━━ Material for this exercise ━━
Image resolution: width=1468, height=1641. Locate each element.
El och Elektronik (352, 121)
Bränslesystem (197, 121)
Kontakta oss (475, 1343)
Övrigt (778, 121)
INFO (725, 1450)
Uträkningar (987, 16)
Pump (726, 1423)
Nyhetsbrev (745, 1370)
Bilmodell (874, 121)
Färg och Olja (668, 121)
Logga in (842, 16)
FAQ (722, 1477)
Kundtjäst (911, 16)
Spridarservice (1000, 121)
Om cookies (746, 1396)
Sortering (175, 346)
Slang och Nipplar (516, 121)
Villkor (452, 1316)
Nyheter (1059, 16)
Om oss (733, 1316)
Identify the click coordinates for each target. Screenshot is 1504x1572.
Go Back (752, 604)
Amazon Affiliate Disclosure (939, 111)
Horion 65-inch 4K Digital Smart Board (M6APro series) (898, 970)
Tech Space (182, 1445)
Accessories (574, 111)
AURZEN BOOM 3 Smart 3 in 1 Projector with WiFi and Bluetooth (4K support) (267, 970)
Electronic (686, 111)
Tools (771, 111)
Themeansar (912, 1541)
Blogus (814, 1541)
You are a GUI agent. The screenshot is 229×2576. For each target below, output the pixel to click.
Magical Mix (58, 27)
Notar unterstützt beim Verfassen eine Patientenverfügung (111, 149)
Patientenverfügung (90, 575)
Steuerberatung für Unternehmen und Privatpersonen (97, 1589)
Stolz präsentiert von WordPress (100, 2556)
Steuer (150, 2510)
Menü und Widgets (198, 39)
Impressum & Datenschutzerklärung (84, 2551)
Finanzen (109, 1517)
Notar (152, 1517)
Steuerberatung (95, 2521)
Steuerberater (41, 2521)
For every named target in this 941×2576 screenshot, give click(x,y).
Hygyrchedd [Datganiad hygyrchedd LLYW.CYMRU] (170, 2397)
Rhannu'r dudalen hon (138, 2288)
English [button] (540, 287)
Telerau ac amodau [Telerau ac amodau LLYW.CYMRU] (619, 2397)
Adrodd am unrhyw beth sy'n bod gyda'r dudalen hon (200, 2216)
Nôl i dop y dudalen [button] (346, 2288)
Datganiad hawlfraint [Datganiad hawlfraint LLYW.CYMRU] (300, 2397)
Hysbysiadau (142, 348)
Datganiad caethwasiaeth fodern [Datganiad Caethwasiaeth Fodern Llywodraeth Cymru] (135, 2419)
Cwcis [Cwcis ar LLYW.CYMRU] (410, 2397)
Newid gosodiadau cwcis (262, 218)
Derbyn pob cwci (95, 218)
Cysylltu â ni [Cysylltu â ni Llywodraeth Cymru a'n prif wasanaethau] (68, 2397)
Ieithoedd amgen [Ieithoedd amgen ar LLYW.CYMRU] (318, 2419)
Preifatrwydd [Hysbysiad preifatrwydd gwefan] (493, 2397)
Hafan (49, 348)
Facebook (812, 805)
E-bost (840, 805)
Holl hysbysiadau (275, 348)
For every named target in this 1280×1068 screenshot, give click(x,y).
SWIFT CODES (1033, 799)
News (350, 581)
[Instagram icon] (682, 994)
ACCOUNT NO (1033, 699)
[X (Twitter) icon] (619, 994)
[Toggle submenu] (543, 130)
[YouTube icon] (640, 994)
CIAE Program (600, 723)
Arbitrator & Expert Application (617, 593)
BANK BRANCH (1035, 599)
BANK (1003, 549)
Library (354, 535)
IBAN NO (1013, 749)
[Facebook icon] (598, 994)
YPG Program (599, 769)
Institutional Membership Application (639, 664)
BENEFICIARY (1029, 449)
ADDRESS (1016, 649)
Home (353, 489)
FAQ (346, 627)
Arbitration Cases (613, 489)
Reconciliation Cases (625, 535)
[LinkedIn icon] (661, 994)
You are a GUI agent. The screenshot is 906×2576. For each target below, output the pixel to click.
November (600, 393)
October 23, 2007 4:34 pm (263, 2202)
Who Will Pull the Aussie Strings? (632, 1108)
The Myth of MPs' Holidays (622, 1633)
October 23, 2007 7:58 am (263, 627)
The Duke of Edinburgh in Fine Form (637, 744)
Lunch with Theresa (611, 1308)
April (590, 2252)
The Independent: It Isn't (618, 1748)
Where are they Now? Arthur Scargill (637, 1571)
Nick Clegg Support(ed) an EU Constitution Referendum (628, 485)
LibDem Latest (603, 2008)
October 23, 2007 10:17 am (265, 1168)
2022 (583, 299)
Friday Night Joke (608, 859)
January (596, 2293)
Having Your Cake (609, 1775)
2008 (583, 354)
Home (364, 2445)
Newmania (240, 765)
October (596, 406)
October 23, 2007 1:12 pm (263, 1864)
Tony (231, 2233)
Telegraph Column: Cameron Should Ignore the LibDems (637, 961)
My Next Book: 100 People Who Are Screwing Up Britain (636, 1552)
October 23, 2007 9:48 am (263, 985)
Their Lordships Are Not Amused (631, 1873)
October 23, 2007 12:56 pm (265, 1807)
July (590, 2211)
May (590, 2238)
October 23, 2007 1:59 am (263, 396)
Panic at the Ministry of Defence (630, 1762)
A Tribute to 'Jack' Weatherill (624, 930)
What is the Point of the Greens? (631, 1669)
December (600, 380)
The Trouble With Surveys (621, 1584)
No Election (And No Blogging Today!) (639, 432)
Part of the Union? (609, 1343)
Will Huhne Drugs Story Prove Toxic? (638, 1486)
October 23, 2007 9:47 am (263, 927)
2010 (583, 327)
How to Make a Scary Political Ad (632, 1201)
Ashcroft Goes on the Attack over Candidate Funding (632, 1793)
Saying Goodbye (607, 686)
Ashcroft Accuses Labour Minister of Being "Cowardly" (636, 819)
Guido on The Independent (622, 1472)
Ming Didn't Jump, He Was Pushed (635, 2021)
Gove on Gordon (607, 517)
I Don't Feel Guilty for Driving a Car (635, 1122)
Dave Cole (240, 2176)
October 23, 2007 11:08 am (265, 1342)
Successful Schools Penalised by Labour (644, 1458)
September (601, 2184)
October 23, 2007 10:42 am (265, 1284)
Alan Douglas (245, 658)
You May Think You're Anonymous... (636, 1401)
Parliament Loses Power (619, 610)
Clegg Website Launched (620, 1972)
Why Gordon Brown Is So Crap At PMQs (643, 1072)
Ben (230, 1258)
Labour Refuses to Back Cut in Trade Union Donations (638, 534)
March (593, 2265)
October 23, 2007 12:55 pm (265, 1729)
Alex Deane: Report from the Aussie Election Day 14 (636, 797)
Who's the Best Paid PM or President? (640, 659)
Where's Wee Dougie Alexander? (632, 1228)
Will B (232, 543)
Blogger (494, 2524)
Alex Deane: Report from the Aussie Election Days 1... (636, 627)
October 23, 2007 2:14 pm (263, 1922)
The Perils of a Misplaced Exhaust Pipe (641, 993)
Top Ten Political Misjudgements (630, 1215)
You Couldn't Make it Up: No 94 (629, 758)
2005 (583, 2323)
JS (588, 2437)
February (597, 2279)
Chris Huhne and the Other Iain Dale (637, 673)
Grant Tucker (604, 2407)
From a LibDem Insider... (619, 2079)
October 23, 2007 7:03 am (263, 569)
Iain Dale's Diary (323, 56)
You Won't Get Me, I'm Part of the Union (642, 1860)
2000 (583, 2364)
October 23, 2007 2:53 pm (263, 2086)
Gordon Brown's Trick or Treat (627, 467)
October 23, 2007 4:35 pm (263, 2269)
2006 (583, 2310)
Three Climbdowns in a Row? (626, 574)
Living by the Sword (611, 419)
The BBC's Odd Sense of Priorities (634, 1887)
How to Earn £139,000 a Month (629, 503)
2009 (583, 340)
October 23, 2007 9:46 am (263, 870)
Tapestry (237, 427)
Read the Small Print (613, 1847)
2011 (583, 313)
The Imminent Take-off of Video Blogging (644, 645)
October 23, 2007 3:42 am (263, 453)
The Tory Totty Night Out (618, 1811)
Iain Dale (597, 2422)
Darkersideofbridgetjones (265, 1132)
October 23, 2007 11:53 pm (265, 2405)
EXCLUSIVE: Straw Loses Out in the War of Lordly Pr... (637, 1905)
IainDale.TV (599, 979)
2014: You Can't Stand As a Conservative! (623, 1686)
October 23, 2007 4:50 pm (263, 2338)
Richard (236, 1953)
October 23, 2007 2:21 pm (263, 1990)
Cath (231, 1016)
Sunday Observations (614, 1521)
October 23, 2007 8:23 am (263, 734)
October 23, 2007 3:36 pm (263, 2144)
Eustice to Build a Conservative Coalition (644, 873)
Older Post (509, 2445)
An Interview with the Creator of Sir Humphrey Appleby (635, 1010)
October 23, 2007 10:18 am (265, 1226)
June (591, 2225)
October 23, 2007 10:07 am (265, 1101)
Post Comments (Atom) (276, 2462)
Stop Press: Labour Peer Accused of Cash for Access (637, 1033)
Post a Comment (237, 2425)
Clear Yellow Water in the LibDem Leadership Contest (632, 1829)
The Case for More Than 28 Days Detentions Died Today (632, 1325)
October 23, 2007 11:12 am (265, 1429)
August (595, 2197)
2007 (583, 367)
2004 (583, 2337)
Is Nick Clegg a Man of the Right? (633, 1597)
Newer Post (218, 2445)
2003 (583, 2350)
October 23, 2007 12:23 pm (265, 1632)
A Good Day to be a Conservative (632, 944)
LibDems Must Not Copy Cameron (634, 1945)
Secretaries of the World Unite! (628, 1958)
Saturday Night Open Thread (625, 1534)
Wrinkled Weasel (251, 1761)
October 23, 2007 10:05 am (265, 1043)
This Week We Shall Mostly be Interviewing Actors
━━━
- **Task**: Give the count of lines in the records that contain the string "Gordon". Reply with the number only.

- **Exercise response**: 3